NOAA P-3s also participate in a wide variety of national and international meteorological and oceanographic research programs. Recently, these aircraft have been used in major studies on storms approaching the continents of Europe and North America to improve forecasts and study the effects of El Niño, atmospheric gases and aerosols over the North Atlantic, large-scale convective storm complexes in the Midwest, and winter storms battering U.S. Pacific coastal states.
G-IV Jet: Above and Around the Storm
NOAA’s Gulfstream IV-SP (G-IV) which can fly high, fast and far with a range of 4,000 nautical miles and a cruising altitude of 45,000 ft., paints a detailed picture of weather systems in the upper atmosphere surrounding developing hurricanes. The G-IV’s data also supplement the critical low altitude research data that are collected by NOAA’s P-3s.
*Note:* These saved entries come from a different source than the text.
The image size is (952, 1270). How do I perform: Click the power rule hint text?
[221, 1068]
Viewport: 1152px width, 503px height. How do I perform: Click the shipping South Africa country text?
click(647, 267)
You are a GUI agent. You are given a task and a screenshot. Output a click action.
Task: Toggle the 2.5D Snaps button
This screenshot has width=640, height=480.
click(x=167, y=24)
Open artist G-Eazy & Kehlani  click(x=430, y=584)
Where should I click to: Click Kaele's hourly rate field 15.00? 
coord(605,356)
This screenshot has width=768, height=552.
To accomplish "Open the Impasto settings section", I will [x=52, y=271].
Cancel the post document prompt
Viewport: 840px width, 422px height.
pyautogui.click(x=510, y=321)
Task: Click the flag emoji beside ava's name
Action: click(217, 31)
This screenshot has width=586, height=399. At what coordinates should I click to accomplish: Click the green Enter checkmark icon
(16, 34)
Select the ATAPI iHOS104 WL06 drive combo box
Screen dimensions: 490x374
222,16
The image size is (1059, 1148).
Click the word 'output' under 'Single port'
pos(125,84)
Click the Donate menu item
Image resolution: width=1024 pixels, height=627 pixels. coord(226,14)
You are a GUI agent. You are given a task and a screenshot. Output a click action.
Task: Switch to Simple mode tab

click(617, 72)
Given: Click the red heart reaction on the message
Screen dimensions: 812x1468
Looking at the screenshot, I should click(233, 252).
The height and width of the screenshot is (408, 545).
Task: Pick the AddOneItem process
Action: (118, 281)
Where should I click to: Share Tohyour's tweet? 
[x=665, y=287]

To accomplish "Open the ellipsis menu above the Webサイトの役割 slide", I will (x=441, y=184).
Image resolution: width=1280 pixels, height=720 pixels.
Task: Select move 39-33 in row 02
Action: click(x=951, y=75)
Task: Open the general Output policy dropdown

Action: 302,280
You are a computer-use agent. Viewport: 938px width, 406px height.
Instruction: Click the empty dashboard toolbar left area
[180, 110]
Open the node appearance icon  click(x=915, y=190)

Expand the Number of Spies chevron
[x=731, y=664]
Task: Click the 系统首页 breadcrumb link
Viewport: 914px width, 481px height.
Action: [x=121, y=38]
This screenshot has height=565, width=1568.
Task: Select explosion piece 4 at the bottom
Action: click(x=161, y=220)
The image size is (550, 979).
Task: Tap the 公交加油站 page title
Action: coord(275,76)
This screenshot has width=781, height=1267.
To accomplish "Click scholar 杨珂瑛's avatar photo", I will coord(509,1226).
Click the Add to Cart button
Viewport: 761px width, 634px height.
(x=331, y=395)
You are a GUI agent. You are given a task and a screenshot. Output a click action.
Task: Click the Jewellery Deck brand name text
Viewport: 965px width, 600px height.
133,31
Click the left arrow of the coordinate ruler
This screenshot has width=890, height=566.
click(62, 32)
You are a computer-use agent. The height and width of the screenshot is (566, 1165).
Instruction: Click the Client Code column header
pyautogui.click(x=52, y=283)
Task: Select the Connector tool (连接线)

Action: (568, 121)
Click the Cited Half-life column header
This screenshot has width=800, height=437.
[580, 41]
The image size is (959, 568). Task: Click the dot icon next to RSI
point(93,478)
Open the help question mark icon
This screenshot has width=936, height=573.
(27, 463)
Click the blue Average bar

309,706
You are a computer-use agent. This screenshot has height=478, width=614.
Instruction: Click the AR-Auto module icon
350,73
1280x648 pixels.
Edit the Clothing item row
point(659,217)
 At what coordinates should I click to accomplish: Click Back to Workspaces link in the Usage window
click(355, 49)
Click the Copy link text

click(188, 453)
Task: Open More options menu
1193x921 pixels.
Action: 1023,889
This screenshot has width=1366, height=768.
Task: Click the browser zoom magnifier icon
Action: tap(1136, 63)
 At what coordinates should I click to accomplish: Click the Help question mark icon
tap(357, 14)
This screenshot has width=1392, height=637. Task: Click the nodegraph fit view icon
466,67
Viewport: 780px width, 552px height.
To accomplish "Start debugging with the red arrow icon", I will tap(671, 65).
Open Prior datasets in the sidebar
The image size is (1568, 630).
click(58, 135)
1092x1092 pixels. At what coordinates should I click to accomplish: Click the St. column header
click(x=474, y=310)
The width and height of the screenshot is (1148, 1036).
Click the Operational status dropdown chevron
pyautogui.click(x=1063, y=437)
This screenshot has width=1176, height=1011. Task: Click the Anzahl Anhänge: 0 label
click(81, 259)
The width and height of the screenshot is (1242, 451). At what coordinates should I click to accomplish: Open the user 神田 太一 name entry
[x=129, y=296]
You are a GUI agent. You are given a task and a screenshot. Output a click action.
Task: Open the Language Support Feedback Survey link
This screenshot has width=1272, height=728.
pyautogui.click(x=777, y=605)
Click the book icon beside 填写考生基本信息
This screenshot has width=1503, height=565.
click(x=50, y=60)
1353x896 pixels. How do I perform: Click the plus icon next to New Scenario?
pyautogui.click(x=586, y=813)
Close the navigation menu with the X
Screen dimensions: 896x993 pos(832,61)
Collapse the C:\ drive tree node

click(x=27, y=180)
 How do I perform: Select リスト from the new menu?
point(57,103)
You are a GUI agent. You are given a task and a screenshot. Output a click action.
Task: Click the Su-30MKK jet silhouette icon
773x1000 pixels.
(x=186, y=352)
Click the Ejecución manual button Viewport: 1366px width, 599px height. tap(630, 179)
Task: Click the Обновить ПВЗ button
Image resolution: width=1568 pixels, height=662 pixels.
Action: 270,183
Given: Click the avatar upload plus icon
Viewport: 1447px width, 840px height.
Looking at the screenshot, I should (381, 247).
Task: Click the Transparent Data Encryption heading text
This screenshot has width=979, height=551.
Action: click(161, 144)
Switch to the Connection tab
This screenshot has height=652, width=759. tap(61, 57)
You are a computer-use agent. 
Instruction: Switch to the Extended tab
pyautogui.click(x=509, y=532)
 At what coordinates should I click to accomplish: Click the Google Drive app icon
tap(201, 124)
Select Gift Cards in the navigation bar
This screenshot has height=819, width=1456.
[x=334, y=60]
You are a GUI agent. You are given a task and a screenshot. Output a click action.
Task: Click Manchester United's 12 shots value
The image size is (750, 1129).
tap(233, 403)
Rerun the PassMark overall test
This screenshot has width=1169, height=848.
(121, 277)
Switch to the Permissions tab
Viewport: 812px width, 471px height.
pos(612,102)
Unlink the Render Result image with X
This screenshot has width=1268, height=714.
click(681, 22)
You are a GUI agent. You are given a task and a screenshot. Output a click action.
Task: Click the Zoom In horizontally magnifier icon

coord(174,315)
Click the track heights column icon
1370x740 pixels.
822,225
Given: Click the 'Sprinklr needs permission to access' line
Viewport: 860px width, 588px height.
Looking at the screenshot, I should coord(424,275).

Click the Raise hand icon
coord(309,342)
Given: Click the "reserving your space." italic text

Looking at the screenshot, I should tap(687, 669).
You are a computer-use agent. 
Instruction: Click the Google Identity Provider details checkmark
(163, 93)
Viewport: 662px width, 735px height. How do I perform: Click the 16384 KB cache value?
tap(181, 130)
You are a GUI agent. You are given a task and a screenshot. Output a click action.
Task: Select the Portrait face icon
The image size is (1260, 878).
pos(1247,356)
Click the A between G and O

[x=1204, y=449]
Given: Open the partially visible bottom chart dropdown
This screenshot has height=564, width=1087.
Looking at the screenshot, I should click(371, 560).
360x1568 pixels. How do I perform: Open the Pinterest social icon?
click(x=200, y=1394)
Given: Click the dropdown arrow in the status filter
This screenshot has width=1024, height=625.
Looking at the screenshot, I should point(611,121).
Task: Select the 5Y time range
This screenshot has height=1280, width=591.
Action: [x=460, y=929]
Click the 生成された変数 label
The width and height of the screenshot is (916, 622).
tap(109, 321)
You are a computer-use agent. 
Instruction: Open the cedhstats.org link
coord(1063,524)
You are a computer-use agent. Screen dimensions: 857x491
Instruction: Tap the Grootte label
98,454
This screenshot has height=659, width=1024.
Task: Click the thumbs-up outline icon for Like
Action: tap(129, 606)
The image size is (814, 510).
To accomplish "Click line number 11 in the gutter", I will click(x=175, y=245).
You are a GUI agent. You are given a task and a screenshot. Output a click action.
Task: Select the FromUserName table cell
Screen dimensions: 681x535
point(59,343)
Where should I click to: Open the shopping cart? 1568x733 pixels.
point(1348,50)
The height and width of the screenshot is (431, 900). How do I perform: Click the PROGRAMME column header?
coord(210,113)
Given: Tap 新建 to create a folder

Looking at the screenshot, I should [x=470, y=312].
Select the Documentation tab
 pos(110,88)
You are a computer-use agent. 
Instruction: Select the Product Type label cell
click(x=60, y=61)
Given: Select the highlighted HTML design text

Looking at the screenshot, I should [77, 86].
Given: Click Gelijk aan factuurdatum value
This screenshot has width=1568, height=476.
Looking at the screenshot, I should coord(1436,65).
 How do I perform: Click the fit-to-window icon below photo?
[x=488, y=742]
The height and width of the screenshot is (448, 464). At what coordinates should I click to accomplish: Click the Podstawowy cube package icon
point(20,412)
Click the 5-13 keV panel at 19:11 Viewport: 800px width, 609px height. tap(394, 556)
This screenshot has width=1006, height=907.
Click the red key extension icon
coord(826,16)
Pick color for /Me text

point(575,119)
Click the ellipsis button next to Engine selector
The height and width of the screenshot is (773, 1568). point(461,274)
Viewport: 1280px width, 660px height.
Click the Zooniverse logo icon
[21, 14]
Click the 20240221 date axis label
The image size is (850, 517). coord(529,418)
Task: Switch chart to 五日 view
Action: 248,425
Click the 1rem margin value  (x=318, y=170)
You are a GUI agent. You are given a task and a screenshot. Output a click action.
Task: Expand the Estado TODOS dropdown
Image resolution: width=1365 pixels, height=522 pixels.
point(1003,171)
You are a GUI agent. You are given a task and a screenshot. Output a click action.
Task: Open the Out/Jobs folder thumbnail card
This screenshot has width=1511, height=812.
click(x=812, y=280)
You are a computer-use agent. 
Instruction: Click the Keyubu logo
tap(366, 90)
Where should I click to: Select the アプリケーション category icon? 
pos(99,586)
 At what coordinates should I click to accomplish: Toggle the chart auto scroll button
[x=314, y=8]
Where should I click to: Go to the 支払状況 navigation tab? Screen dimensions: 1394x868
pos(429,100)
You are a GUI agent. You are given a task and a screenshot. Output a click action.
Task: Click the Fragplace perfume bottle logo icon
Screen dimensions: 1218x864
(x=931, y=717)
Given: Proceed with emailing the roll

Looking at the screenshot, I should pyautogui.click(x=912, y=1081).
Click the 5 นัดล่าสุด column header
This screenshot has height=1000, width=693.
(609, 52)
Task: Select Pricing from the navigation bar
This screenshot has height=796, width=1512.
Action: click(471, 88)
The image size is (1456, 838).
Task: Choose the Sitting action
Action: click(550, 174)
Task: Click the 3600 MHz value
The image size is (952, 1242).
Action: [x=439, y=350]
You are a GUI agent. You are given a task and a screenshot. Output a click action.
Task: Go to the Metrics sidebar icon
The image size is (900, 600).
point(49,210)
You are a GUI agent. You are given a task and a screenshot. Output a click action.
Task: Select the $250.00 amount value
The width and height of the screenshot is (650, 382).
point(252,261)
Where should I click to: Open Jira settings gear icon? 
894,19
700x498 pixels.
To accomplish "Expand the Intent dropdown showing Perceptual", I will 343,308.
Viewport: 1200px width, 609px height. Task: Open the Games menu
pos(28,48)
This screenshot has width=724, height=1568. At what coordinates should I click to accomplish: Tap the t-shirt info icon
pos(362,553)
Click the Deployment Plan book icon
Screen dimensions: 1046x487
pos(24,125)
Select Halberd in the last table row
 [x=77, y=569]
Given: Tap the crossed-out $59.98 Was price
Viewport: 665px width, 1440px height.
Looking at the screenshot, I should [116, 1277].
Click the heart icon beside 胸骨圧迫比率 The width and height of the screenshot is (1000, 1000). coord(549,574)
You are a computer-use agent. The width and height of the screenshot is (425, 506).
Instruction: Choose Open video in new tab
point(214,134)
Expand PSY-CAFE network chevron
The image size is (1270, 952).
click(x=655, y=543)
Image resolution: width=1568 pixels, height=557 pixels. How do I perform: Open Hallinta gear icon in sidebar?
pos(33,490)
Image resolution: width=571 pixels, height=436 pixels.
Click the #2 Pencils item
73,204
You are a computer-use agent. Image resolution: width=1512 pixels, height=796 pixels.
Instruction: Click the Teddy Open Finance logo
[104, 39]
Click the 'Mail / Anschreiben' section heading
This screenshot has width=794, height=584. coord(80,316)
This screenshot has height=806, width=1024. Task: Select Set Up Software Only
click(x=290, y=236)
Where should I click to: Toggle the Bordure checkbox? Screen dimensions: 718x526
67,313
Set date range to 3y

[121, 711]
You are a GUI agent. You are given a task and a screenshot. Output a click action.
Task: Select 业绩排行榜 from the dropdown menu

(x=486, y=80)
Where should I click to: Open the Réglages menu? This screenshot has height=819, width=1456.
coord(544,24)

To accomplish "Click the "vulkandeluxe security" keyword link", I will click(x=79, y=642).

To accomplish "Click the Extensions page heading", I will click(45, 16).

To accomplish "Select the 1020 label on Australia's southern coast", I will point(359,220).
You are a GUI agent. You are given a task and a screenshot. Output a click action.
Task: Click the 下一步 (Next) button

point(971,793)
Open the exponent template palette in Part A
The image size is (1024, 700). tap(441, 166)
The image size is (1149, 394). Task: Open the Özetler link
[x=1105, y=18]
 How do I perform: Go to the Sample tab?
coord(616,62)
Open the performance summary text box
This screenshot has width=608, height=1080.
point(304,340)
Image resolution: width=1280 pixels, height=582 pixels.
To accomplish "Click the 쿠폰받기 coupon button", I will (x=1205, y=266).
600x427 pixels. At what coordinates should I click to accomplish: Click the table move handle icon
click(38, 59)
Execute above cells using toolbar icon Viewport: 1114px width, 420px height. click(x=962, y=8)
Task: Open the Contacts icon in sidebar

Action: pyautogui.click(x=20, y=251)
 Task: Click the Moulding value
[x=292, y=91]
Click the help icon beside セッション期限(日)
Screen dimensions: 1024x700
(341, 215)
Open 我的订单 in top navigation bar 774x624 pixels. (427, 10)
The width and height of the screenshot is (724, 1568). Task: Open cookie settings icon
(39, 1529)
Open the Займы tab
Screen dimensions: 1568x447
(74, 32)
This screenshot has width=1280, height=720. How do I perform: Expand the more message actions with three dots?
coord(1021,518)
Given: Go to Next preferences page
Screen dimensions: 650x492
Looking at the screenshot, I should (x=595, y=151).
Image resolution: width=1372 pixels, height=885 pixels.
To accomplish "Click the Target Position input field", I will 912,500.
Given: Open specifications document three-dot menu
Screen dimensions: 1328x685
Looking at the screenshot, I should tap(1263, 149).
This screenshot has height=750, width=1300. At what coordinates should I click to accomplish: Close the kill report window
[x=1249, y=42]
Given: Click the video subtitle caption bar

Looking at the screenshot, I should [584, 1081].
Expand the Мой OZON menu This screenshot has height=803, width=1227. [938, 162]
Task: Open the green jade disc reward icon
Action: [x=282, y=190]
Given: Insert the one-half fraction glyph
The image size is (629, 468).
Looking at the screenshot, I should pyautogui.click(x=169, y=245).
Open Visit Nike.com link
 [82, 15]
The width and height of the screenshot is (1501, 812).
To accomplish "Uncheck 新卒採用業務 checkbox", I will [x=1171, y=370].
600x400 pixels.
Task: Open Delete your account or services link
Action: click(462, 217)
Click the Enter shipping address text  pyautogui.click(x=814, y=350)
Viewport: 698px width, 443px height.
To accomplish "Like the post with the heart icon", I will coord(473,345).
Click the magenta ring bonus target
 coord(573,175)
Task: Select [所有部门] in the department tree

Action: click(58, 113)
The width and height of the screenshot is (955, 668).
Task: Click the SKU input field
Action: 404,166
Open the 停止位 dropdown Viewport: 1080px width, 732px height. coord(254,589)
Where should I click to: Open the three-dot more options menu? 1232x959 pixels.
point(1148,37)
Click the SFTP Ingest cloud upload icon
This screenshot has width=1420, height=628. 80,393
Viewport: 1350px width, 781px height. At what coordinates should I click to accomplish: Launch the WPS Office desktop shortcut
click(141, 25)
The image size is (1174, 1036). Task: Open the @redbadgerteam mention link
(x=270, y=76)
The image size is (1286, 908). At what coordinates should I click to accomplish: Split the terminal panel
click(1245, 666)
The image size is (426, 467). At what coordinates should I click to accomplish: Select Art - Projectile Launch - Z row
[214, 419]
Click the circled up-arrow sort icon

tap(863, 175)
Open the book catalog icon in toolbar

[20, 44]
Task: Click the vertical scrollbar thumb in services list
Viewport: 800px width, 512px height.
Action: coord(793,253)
Since 1997, the G-IV has flown missions around nearly every Atlantic-based hurricane that has posed a potential threat to the United States. The jet’s mission covers thousands of square miles surrounding the hurricane, gathering vital high-altitude data with GPS dropwindsondes and tail Doppler radar that enables forecasters to map the steering currents that influence the movement of hurricanes.
NOAA has also used the G-IV to gather important data upstream of winter storms and study "atmospheric rivers," narrow bands of moisture that regularly form above the Pacific Ocean and flow towards North America’s west coast, drenching it in rain and packing it with snow.
The 2020 hurricane season is predicted to have above average tropical activity this year between August and September.